# Lets see those car seat installs...



## Micro0637 (Dec 4, 2017)

I know it isn't nearly as fun as Show me your wheels, or what you did today. 

But lets face it, a lot of us are drawn to the Atlas as a minivan substitute. And that means kids and car seats. 

Show off how you get the little ones in and even how you store all their stuff to show people it can be done.


----------



## DerekBlain (Nov 20, 2000)

I got this! :laugh: I have the 2nd row bench with a rear facing seat on the passenger side and a booster on the driver side. Also bought seat protectors and a kick cover with storage (Amazon) hanging behind the drivers seat. 

Both Car Seats









Booster Behind Driver









Rear Facing Behind Passenger









3rd Row Access Behind Booster









Kick Cover Storage Behind Driver









Bench Seat Protector









My crew rolls in style haha!


----------



## Micro0637 (Dec 4, 2017)

Not my video, but sharing for those interested
https://youtu.be/3QGxebpnCfE


----------



## Hedgehodge (Nov 7, 2008)

Micro0637 said:


> Not my video, but sharing for those interested
> https://youtu.be/3QGxebpnCfE


lol, thats what i told everyone to do, just let the seat go forward with the kid in it, just when they get taller its an issue kind of and if people sit on the seat while getting in the back lol.


----------



## TablaRasa (May 12, 2008)

Hedgehodge said:


> lol, thats what i told everyone to do, just let the seat go forward with the kid in it, just when they get taller its an issue kind of and if people sit on the seat while getting in the back lol.


haha I did that the first time I installed the car seat to test it and saw it worked! love the versatility. What I did was install car seats in the middle and driver side. I have the passenger side as the dedicated entry to the 3rd row. Those pictures inspired me to take some of ours haha! Will post soon


----------



## Micro0637 (Dec 4, 2017)

Im gonna bump this thread again. 

I was hoping for more responses in light of the recall status, which seats people have, and if they had issues or not would be super helpful to share. 

(Also, The original post doesn't show up for me, does it show up for others?


----------



## Micro0637 (Dec 4, 2017)

https://www.thecarcrashdetective.com/3-across-installations-atlas/



> Due to the NHTSA recall, none of the 3 across installations below are valid, as VW has revealed that using wider ceats in the 2nd row center position can lead to unlatching of outboard buckles. How wide is too wide? Greater than 12.6 inches, apparently, in the base. Practically speaking, this means that only two car seats can be safely installed in the 2nd row (or 3rd row). Hopefully this will be fixed in future model years, but until it is, this is not a 3-across capable vehicle.


----------



## mhjett (Oct 16, 2000)

What are the seat protectors you used on the second row?


----------



## TBT2012 (Jun 1, 2013)

DerekBlain said:


> I got this!  I have the 2nd row bench with a rear facing seat on the passenger side and a booster on the driver side. Also bought seat protectors and a kick cover with storage (Amazon) hanging behind the drivers seat.
> 
> Both Car Seats
> 
> ...


Great pictures! Is there a specific reason you put the rear facing on the passenger side and the forward facing on the driver side? And if so does that setup work good for you? I have one forward facing and one rear facing currently and will be purchasing an Atlas sometime next year.

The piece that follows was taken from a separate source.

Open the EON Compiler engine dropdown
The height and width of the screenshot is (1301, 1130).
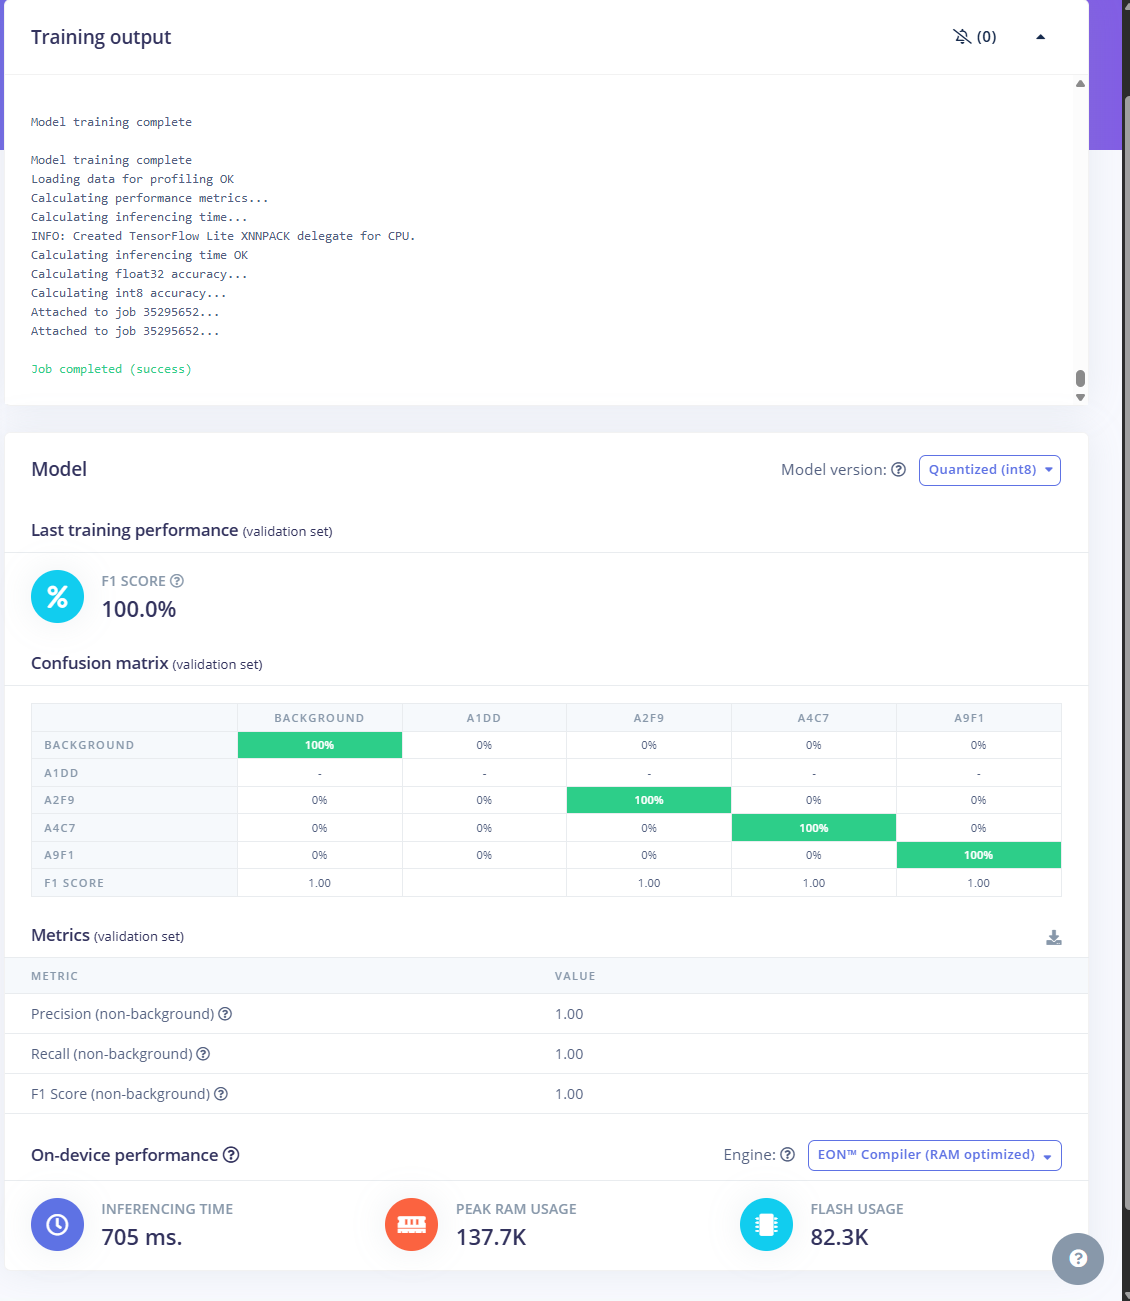934,1155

Sent from my SAMSUNG-SM-G930A using Tapatalk


----------



## DerekBlain (Nov 20, 2000)

mhjett said:


> What are the seat protectors you used on the second row?


I grabbed them from Amazon for $16.99. Link below shows them as currently unavailable although they do have them in black still. 

https://www.amazon.com/gp/product/B076BMX3FF/ref=oh_aui_search_detailpage?ie=UTF8&psc=1


----------



## DerekBlain (Nov 20, 2000)

TBT2012 said:


> Great pictures! Is there a specific reason you put the rear facing on the passenger side and the forward facing on the driver side? And if so does that setup work good for you? I have one forward facing and one rear facing currently and will be purchasing an Atlas sometime next year.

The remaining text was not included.